Task prompt:
Send back every record exactly.

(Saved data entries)
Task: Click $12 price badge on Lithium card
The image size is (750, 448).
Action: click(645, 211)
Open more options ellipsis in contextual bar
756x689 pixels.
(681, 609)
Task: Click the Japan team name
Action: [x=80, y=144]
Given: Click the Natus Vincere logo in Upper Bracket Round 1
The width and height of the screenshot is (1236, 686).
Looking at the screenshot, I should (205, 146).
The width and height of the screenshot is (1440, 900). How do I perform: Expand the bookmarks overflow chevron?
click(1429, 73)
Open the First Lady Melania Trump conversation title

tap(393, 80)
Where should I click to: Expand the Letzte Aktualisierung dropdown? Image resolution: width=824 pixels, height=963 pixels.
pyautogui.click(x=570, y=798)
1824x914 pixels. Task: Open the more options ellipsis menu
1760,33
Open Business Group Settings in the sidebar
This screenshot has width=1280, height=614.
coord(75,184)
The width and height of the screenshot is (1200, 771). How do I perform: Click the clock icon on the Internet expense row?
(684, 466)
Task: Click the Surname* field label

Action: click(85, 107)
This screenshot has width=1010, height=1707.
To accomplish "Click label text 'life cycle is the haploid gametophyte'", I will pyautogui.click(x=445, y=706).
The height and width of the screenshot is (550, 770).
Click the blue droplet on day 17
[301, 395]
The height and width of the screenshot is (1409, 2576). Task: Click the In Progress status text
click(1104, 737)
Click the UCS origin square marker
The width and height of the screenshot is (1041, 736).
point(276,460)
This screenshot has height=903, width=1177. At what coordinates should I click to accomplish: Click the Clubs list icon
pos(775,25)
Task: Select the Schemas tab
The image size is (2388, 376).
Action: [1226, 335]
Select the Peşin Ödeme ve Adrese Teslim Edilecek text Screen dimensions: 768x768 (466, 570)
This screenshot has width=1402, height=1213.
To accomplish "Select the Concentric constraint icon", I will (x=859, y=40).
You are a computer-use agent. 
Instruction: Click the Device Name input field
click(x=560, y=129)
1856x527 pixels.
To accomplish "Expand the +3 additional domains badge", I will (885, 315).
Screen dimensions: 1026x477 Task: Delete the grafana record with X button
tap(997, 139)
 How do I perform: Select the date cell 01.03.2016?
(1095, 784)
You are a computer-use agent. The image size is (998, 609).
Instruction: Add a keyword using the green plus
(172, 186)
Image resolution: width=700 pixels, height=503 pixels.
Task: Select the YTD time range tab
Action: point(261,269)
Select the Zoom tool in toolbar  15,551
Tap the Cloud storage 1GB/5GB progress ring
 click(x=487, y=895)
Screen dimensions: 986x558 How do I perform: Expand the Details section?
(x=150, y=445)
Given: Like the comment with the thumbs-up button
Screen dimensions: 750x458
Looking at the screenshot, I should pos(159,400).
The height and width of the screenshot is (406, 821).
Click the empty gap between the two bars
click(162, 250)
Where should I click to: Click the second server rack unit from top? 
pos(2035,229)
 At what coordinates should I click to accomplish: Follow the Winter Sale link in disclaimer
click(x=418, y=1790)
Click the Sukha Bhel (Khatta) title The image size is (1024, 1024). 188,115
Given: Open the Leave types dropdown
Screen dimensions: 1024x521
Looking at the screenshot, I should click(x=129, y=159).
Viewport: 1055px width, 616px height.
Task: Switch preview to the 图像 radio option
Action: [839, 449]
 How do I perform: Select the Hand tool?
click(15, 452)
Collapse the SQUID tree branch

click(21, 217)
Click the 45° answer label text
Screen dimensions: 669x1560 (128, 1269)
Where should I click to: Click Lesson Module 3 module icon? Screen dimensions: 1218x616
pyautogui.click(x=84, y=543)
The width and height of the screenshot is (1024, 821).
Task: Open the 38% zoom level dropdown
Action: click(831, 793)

Task output:
Task: Click $12 price badge on Lithium card
The image size is (750, 448).
Action: click(645, 211)
Open more options ellipsis in contextual bar
756x689 pixels.
(681, 609)
Task: Click the Japan team name
Action: [x=80, y=144]
Given: Click the Natus Vincere logo in Upper Bracket Round 1
The width and height of the screenshot is (1236, 686).
Looking at the screenshot, I should (205, 146).
The width and height of the screenshot is (1440, 900). How do I perform: Expand the bookmarks overflow chevron?
click(1429, 73)
Open the First Lady Melania Trump conversation title

tap(393, 80)
Where should I click to: Expand the Letzte Aktualisierung dropdown? Image resolution: width=824 pixels, height=963 pixels.
pyautogui.click(x=570, y=798)
1824x914 pixels. Task: Open the more options ellipsis menu
1760,33
Open Business Group Settings in the sidebar
This screenshot has width=1280, height=614.
coord(75,184)
The width and height of the screenshot is (1200, 771). How do I perform: Click the clock icon on the Internet expense row?
(684, 466)
Task: Click the Surname* field label

Action: click(85, 107)
This screenshot has width=1010, height=1707.
To accomplish "Click label text 'life cycle is the haploid gametophyte'", I will pyautogui.click(x=445, y=706).
The height and width of the screenshot is (550, 770).
Click the blue droplet on day 17
[301, 395]
The height and width of the screenshot is (1409, 2576). Task: Click the In Progress status text
click(1104, 737)
Click the UCS origin square marker
The width and height of the screenshot is (1041, 736).
point(276,460)
This screenshot has height=903, width=1177. At what coordinates should I click to accomplish: Click the Clubs list icon
pos(775,25)
Task: Select the Schemas tab
The image size is (2388, 376).
Action: [1226, 335]
Select the Peşin Ödeme ve Adrese Teslim Edilecek text Screen dimensions: 768x768 (466, 570)
This screenshot has width=1402, height=1213.
To accomplish "Select the Concentric constraint icon", I will (x=859, y=40).
You are a computer-use agent. 
Instruction: Click the Device Name input field
click(x=560, y=129)
1856x527 pixels.
To accomplish "Expand the +3 additional domains badge", I will (885, 315).
Screen dimensions: 1026x477 Task: Delete the grafana record with X button
tap(997, 139)
 How do I perform: Select the date cell 01.03.2016?
(1095, 784)
You are a computer-use agent. The image size is (998, 609).
Instruction: Add a keyword using the green plus
(172, 186)
Image resolution: width=700 pixels, height=503 pixels.
Task: Select the YTD time range tab
Action: point(261,269)
Select the Zoom tool in toolbar  15,551
Tap the Cloud storage 1GB/5GB progress ring
 click(x=487, y=895)
Screen dimensions: 986x558 How do I perform: Expand the Details section?
(x=150, y=445)
Given: Like the comment with the thumbs-up button
Screen dimensions: 750x458
Looking at the screenshot, I should pos(159,400).
The height and width of the screenshot is (406, 821).
Click the empty gap between the two bars
click(162, 250)
Where should I click to: Click the second server rack unit from top? 
pos(2035,229)
 At what coordinates should I click to accomplish: Follow the Winter Sale link in disclaimer
click(x=418, y=1790)
Click the Sukha Bhel (Khatta) title The image size is (1024, 1024). 188,115
Given: Open the Leave types dropdown
Screen dimensions: 1024x521
Looking at the screenshot, I should click(x=129, y=159).
Viewport: 1055px width, 616px height.
Task: Switch preview to the 图像 radio option
Action: [839, 449]
 How do I perform: Select the Hand tool?
click(15, 452)
Collapse the SQUID tree branch

click(21, 217)
Click the 45° answer label text
Screen dimensions: 669x1560 (128, 1269)
Where should I click to: Click Lesson Module 3 module icon? Screen dimensions: 1218x616
pyautogui.click(x=84, y=543)
The width and height of the screenshot is (1024, 821).
Task: Open the 38% zoom level dropdown
Action: click(831, 793)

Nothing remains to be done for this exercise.